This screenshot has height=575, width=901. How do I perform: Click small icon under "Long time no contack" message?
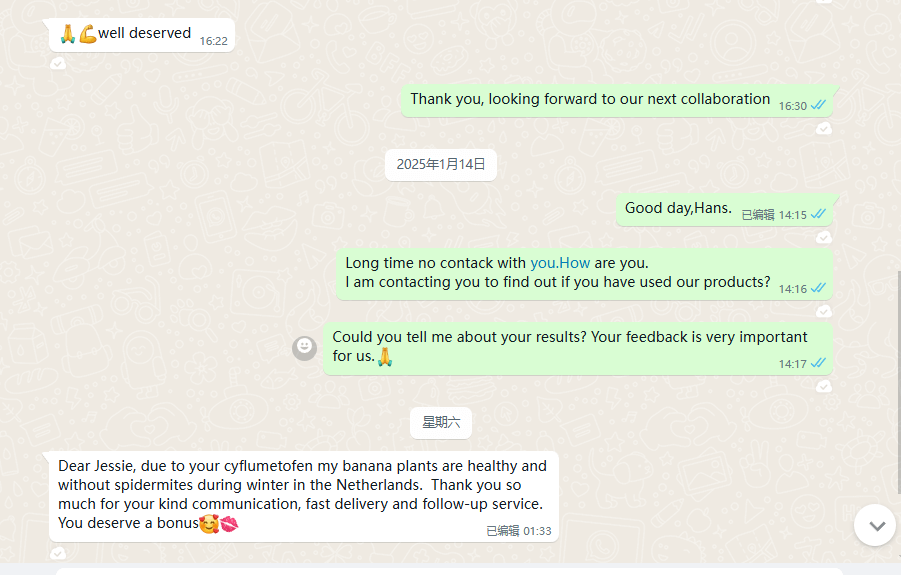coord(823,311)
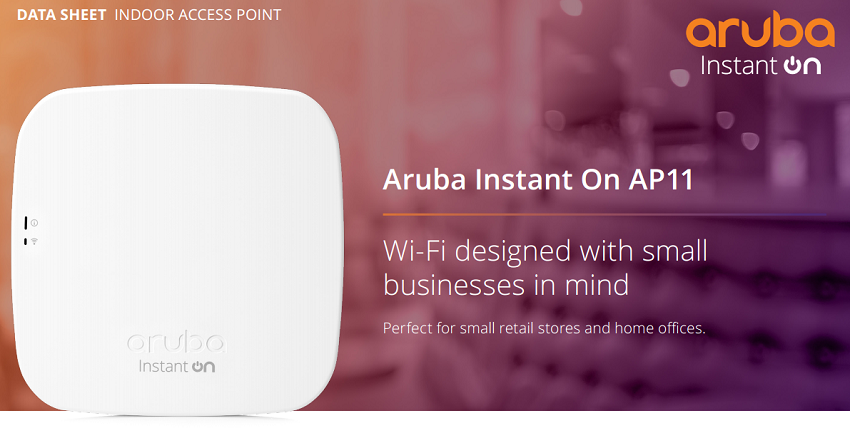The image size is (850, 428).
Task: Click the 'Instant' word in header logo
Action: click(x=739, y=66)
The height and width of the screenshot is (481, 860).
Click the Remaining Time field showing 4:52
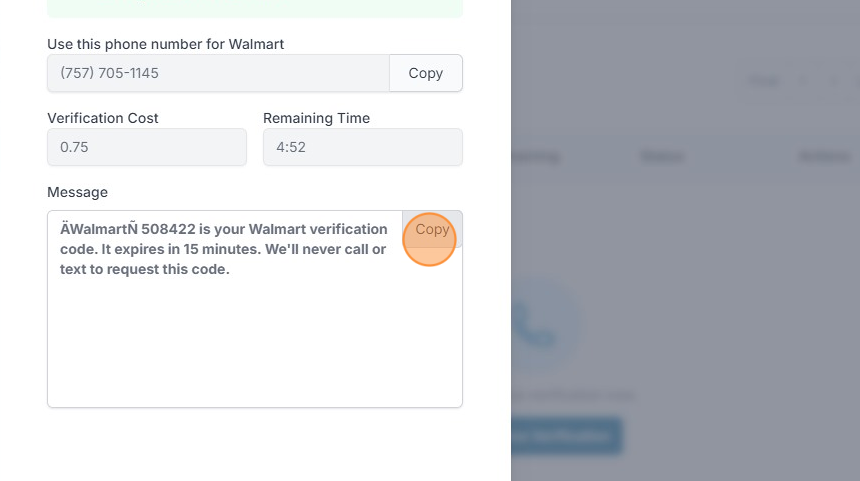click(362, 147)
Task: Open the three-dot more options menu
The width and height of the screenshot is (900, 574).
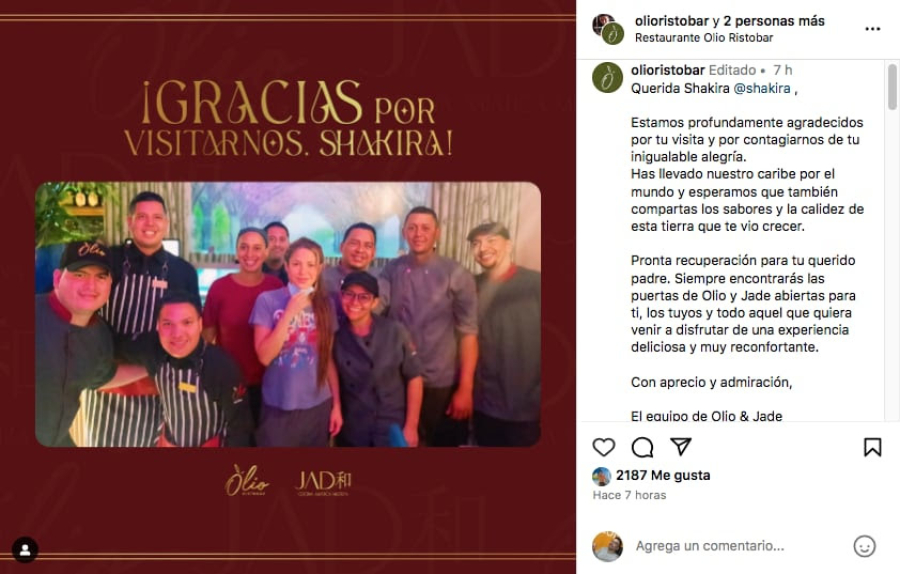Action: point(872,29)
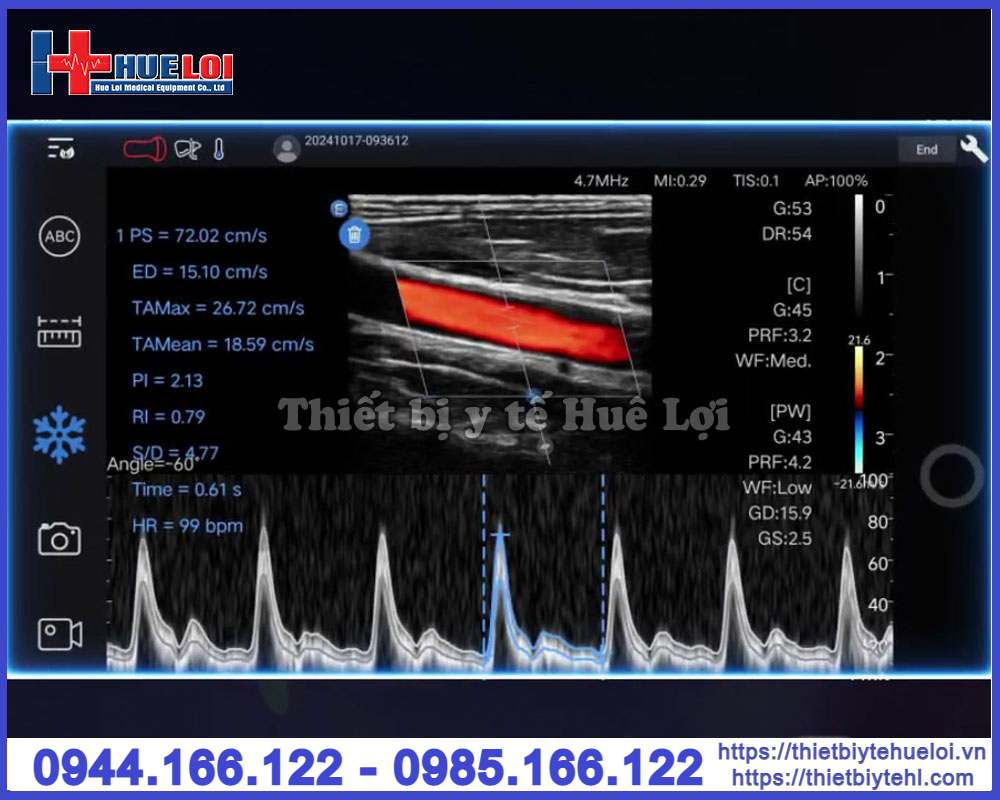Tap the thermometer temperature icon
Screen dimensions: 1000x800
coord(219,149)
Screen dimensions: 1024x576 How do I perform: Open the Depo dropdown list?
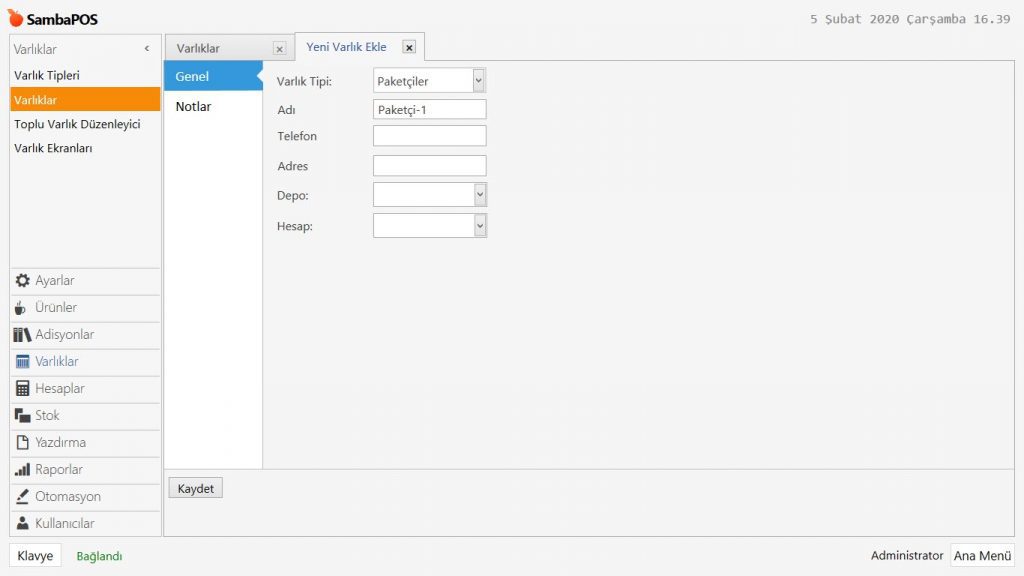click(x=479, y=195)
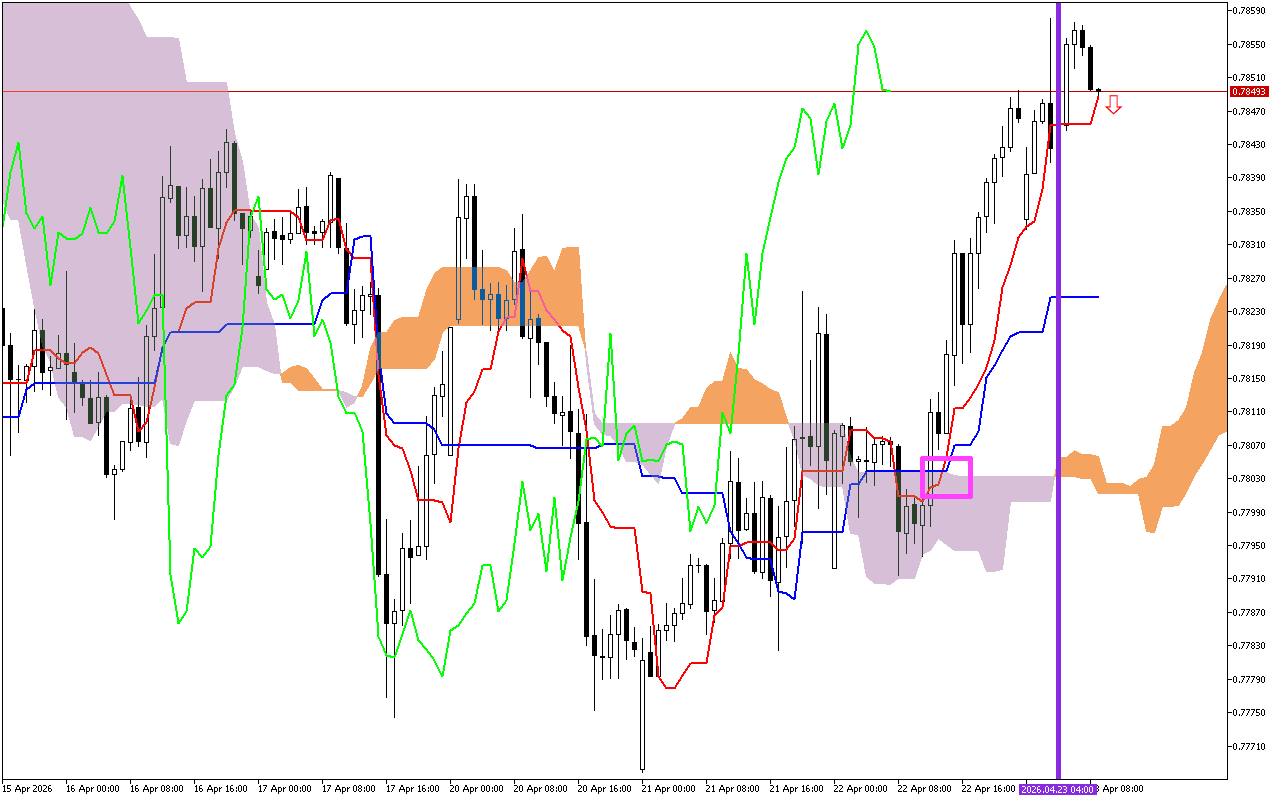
========================================
*What to do*:
Leave out the pictures and copy every record above exactly.

*Response area*:
This screenshot has height=575, width=901. How do I perform: Click small icon under "Long time no contack" message?
coord(823,311)
The image size is (850, 428).
Task: Click the 'Instant' word in header logo
Action: click(x=739, y=66)
The height and width of the screenshot is (481, 860).
Click the Remaining Time field showing 4:52
click(362, 147)
Task: Open the three-dot more options menu
The width and height of the screenshot is (900, 574).
Action: point(872,29)
Tap the thermometer temperature icon
Screen dimensions: 1000x800
coord(219,149)
Screen dimensions: 1024x576 How do I perform: Open the Depo dropdown list?
click(x=479, y=195)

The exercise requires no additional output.